Naissant / dendri

Common Healthcare feature engineering algorithms implemented in PySpark.
MIT License
2 stars 1 forks source link

cols_to_array does not support passing Columns #5

Closed rileyschack closed 3 years ago

rileyschack commented 3 years ago

cols_to_array only accepts columns passed as a str and not as a Column. Use cases are when a user needs to pass a map with a specified key/value

df = spark.createDataFrame(
    [
        (1, 2, {"a": 5}),
        (1, 2, {"a": 6}),
        (1, 2, {"b": 7})
    ],
    ["col1", "col2", "col3"]
)

df.withColumn("col4", cols_to_array("col1", F.col("col3")["a"]))
rileyschack commented 3 years ago

Obviously a workaround is to create the column first. Doesn't work as nicely though if the user wants to use a list comprehension to create an array of n columns (with some sort of transformation first).

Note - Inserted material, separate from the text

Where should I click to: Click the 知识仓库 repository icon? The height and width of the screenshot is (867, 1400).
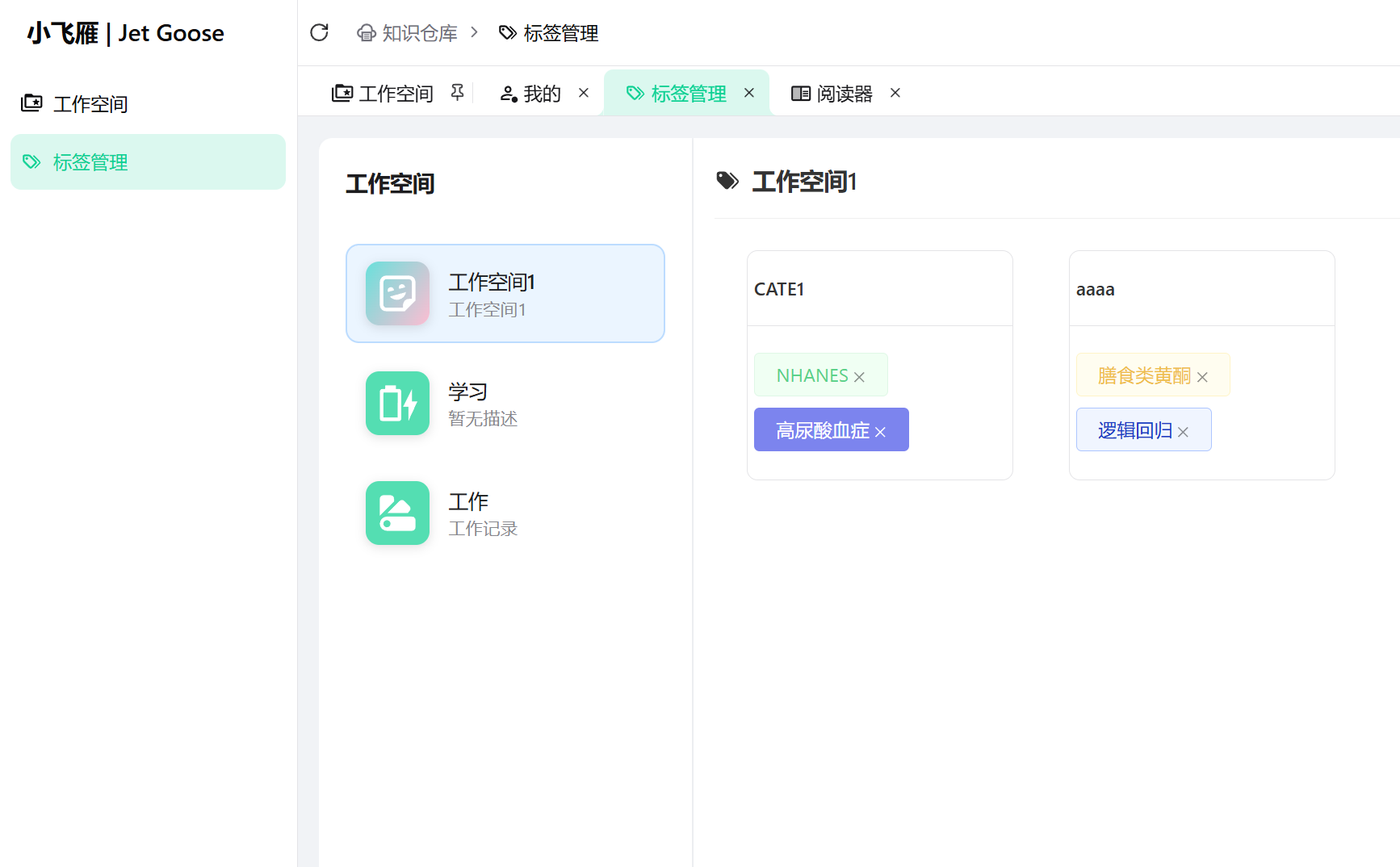click(x=367, y=32)
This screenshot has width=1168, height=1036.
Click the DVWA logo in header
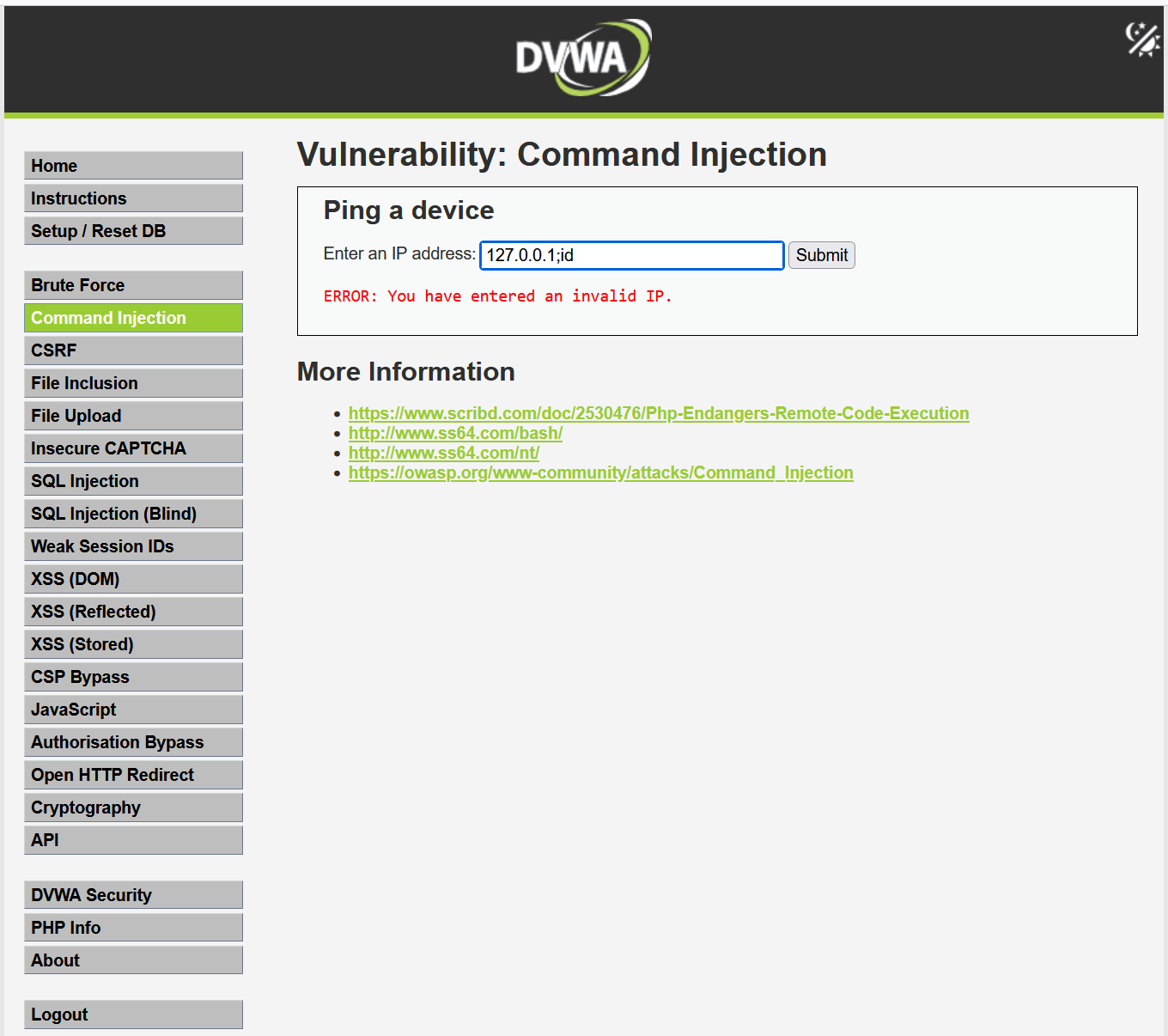pyautogui.click(x=583, y=58)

WesRoach commented 3 years ago

I didn't anticipate users referencing a key from a Map column through a Column object. Valid use case.

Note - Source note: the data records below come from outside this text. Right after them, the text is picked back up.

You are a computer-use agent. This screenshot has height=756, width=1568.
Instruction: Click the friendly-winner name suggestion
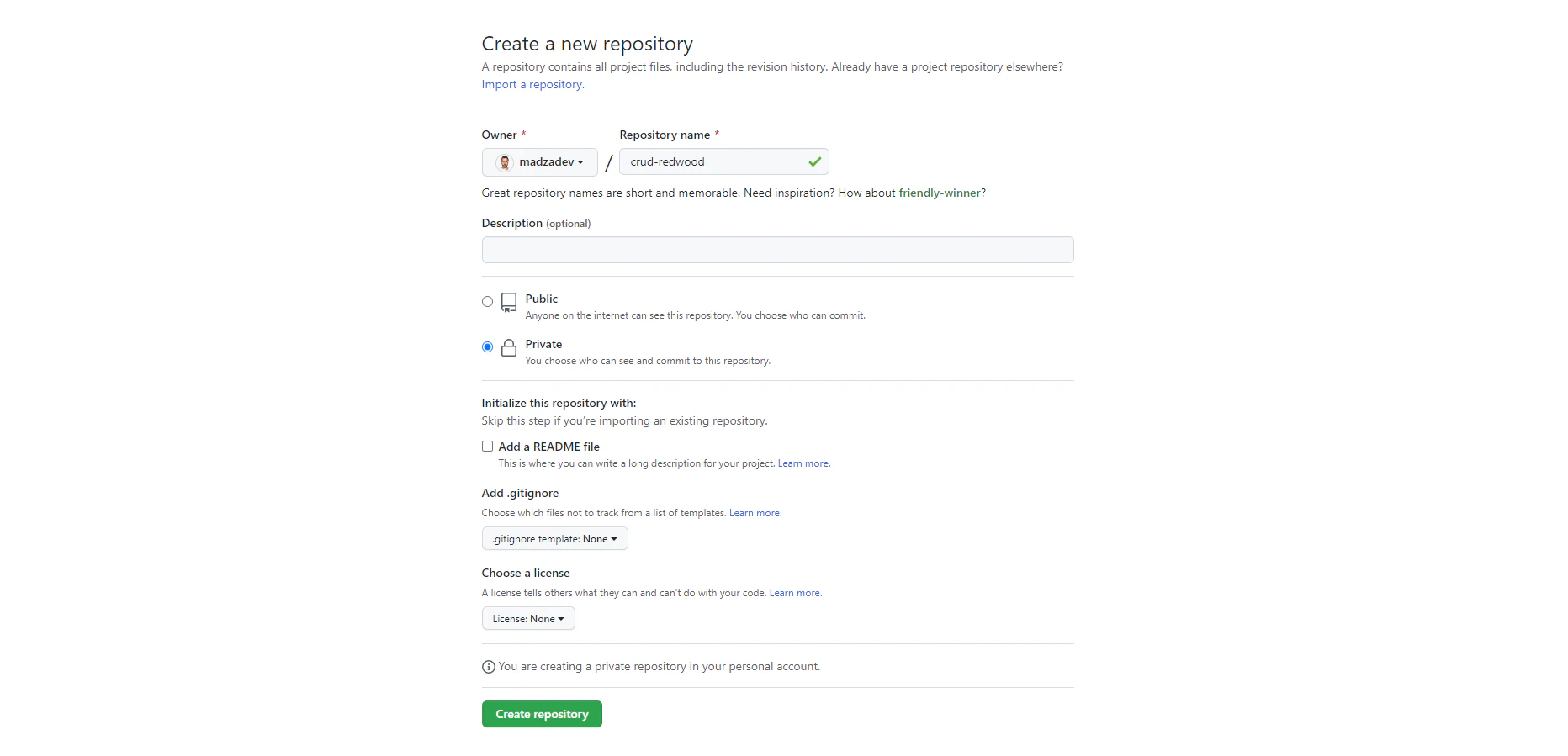[x=939, y=193]
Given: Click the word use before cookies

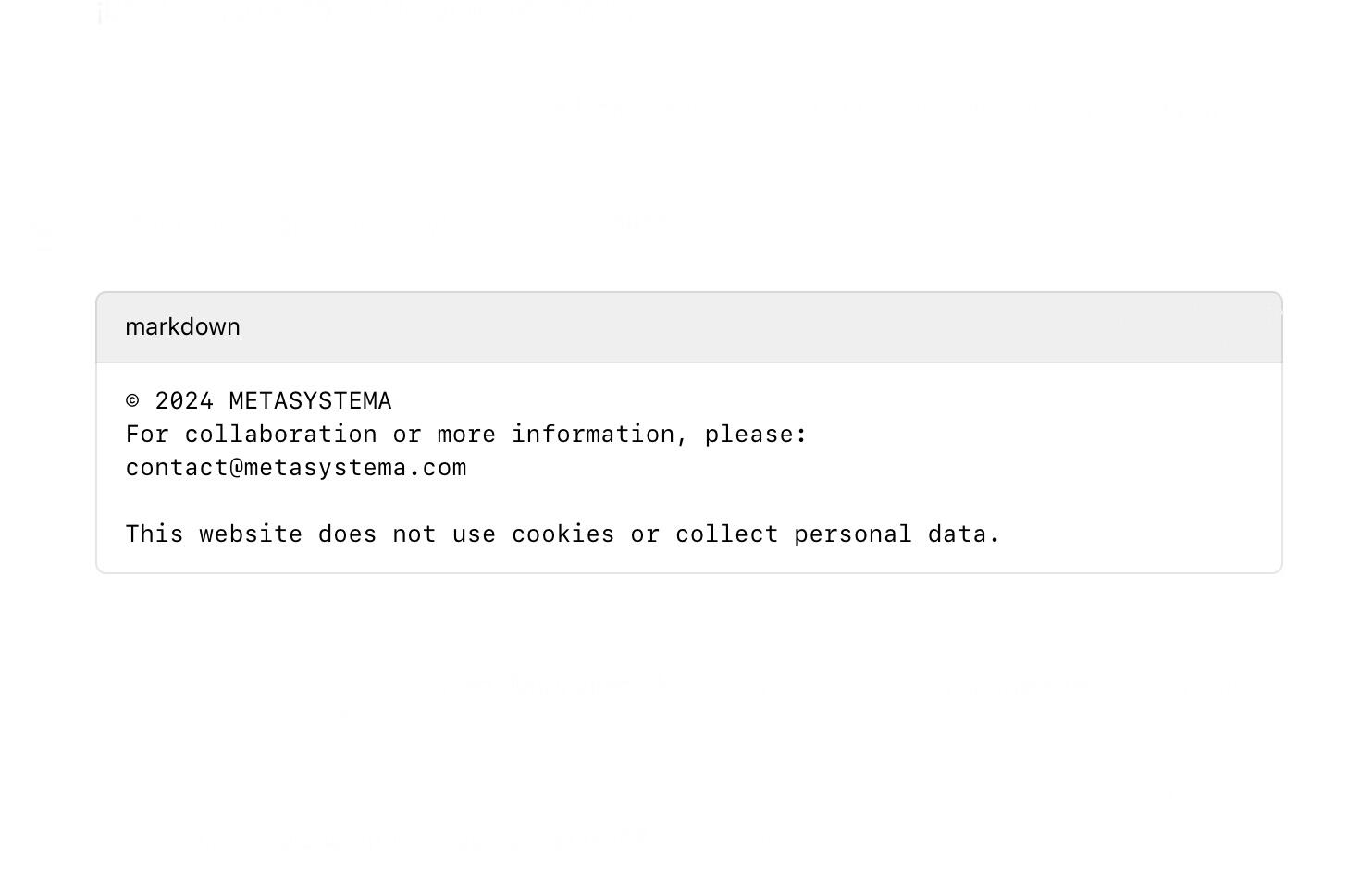Looking at the screenshot, I should coord(475,534).
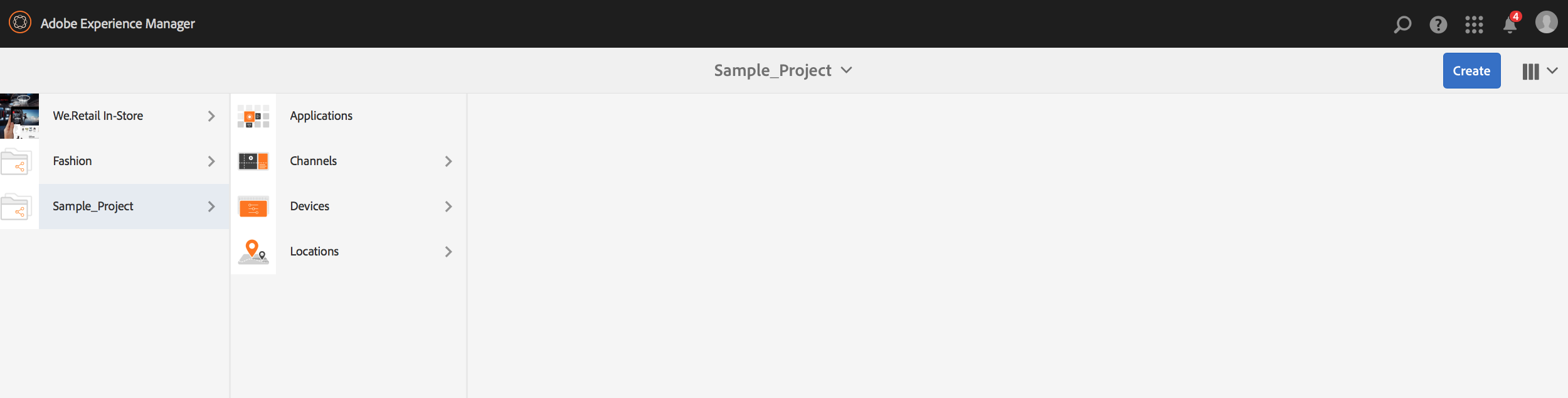
Task: Open the Sample_Project title breadcrumb dropdown
Action: pos(783,70)
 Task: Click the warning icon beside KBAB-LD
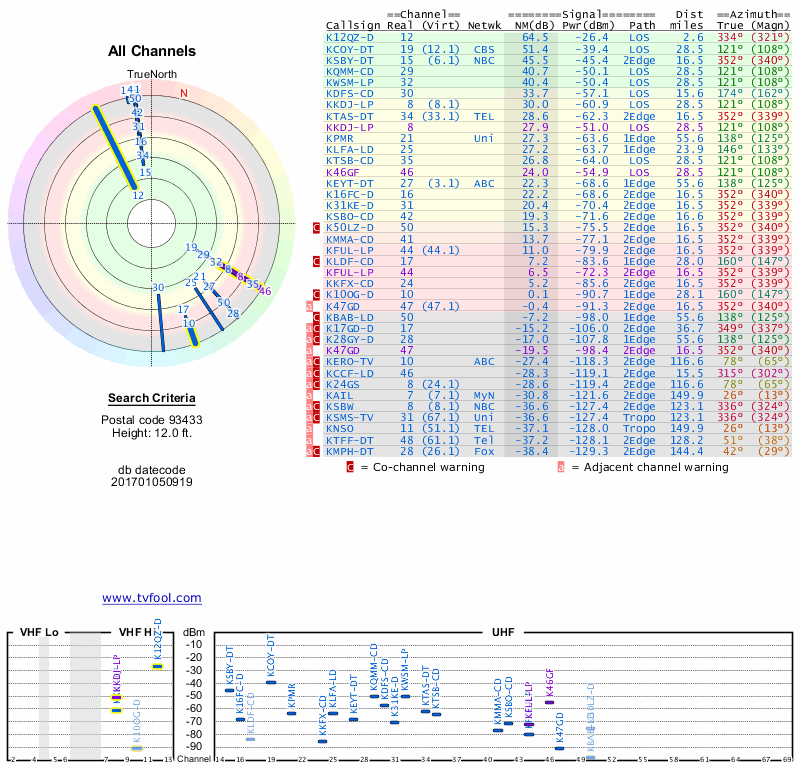(x=316, y=316)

PySpark comes with all sorts of built in ways to parse user parameters and we're probably better off falling back to their solutions. The downside is of course that many of the functions they utilize are not user-facing, i.e. _function_name.

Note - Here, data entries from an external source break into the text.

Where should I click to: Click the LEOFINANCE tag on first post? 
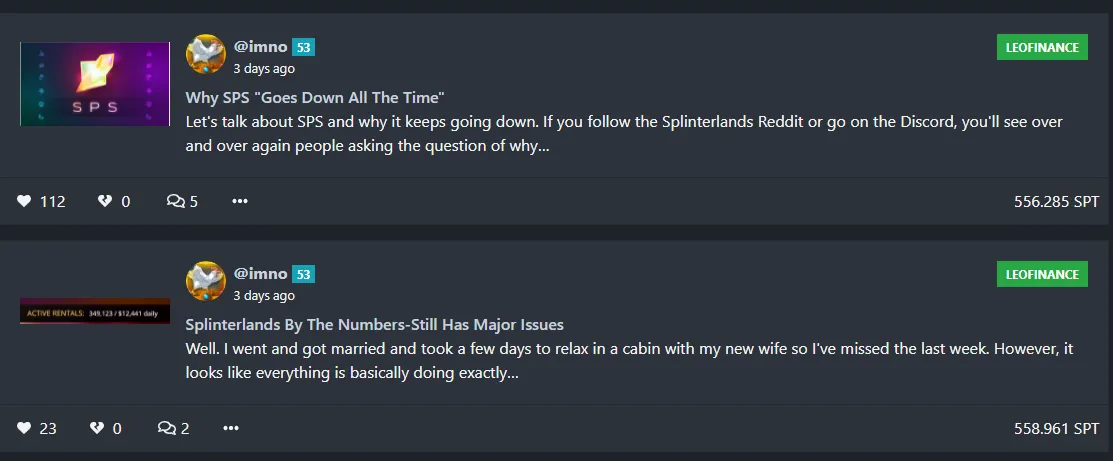(x=1042, y=48)
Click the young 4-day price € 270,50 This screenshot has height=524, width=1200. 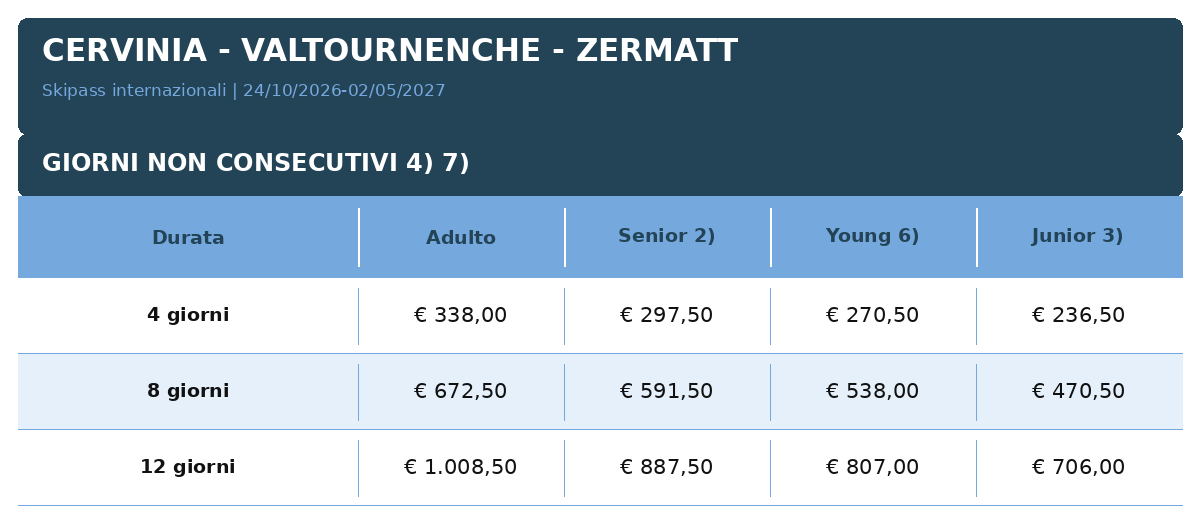pos(873,315)
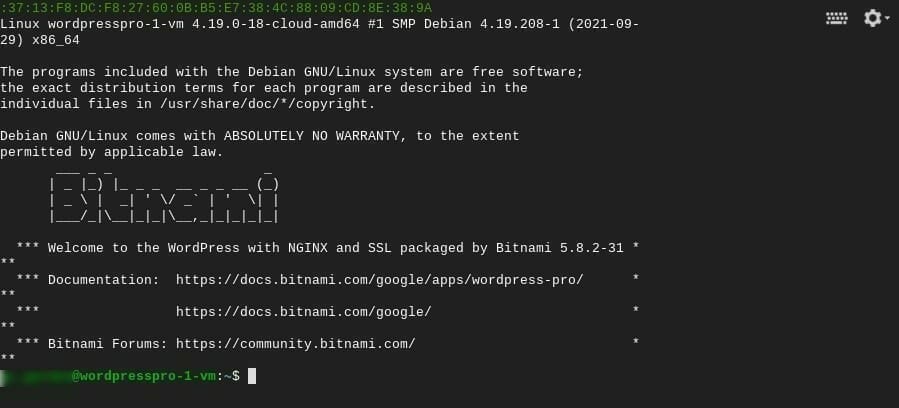Image resolution: width=899 pixels, height=408 pixels.
Task: Click the dollar sign prompt symbol
Action: pyautogui.click(x=236, y=376)
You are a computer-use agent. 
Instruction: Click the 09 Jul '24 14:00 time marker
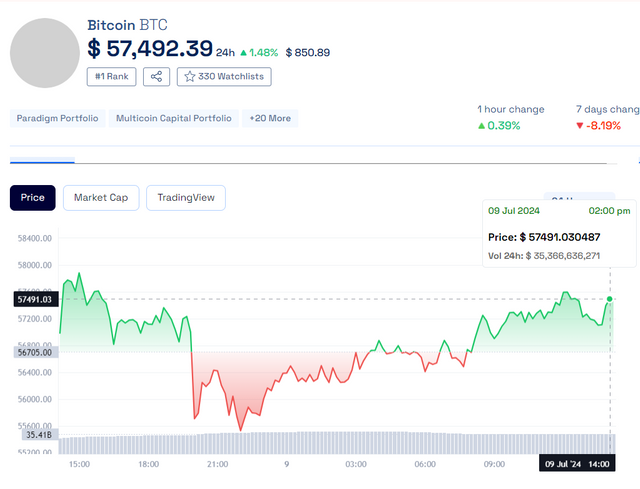[x=575, y=464]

Existing solution is written for pre-3.1.0 and requires falling back to Spark SQL built-ins as the PySpark DataFrame API did not contain a reference to the filter function. PySpark >=3.1.0 now contains a DataFrame API reference to the filter function for arrays.

I'm not sure there's any interest in maintaining support for older versions of PySpark at this time given our user base of 6.